9. Each Applicant is seeking the Requested Section 4.1(2) Relief to permit the Applicant Funds of the Applicant to purchase and hold non-exchange traded securities that are debt securities, other than asset backed commercial paper securities, with a term to maturity of 365 days or more, issued by a Related Person in a Primary Offering.
10. Each non-exchange traded security purchased by an Applicant Fund pursuant to the Requested Section 4.1(2) Relief will be a debt security, other than an asset backed commercial paper security, with a term to maturity of 365 days or more, issued by a Related Person that has been given and continues to have, at the time of purchase, an "approved credit rating" by an approved credit rating organization.
11. Each non-exchange traded debt security purchased by an Applicant Fund pursuant to the Requested Section 4.1(2) Relief will be purchased in a Primary Offering where the terms of the Primary Offering, such as the size and the pricing, will be a matter of public record as evidenced in a prospectus, offering memorandum, press release or other public document.
Each of the Decision Makers is satisfied that the test contained in the Legislation that provides the Decision Makers with the jurisdiction to make the decision has been met.

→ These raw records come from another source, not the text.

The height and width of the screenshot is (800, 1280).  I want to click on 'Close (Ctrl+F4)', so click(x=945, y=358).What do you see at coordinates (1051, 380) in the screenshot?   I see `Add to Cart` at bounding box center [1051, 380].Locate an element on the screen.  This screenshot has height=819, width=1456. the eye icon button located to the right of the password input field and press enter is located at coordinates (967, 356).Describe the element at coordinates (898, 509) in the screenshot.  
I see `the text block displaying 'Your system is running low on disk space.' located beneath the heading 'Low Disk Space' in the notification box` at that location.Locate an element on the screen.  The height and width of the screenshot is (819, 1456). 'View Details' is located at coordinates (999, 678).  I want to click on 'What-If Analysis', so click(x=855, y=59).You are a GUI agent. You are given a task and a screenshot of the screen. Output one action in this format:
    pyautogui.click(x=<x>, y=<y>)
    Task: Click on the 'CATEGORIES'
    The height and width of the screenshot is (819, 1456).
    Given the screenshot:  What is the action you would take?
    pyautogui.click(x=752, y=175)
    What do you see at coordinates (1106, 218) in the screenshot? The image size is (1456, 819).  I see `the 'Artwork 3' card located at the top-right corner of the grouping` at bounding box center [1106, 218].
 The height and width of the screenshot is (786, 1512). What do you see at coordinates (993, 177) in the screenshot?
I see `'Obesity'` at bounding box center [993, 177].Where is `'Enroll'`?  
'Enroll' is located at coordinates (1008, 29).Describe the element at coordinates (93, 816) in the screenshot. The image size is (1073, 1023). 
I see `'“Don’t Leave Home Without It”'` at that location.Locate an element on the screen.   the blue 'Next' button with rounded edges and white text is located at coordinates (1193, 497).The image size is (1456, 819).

The decision of the Decision Makers is that the Requested Section 4.1(2) Relief is granted to permit the Applicants to purchase and hold non-exchange traded debt securities, other than asset backed commercial paper securities, with a term to maturity of 365 days or more, issued by a Related Person in a Primary Offering on behalf of the Applicant Funds on the conditions that:
(a) the purchase or holding is consistent with, or is necessary to meet, the investment objective of the Applicant Fund;
(b) at the time of the purchase the IRC of the Applicant Fund has approved the transaction in accordance with Section 5.2(2) of NI 81-107;
(c) the manager of the Applicant Fund complies with section 5.1 of NI 81-107 and the manager and the IRC of the Applicant Fund comply with section 5.4 of NI 81-107 for any standing instructions the IRC provides in connection with the transactions;
(d) the size of the Primary Offering is at least $100 million;
(e) at least 2 purchasers who are independent, arm's-length purchasers, which may include "independent underwriters" within the meaning of National Instrument 33-105 -- Underwriting Conflicts, collectively purchase at least 20% of the Primary Offering;
(f) no Applicant Fund shall participate in the Primary Offering if following its purchase the Applicant Fund would have more than 5% of its net assets invested in non-exchange traded debt securities of the Related Person;
(g) no Applicant Fund shall participate in the Primary Offering if following its purchase the Applicant Fund together with related Applicant Funds will hold more than 20% of the securities issued in the Primary Offering;
(h) the price paid for the securities by an Applicant Fund in the Primary Offering shall be no higher than the lowest price paid by any of the arm's length purchasers who participate in the Primary Offering; and
(i) no later than the time the Applicant Fund files its annual financial statements, the Applicant files with the securities regulatory authority or regulator the particulars of any such investments.
This Decision will expire on the coming into force of any securities legislation relating to fund purchases of Related Person debt securities in a Primary Offering.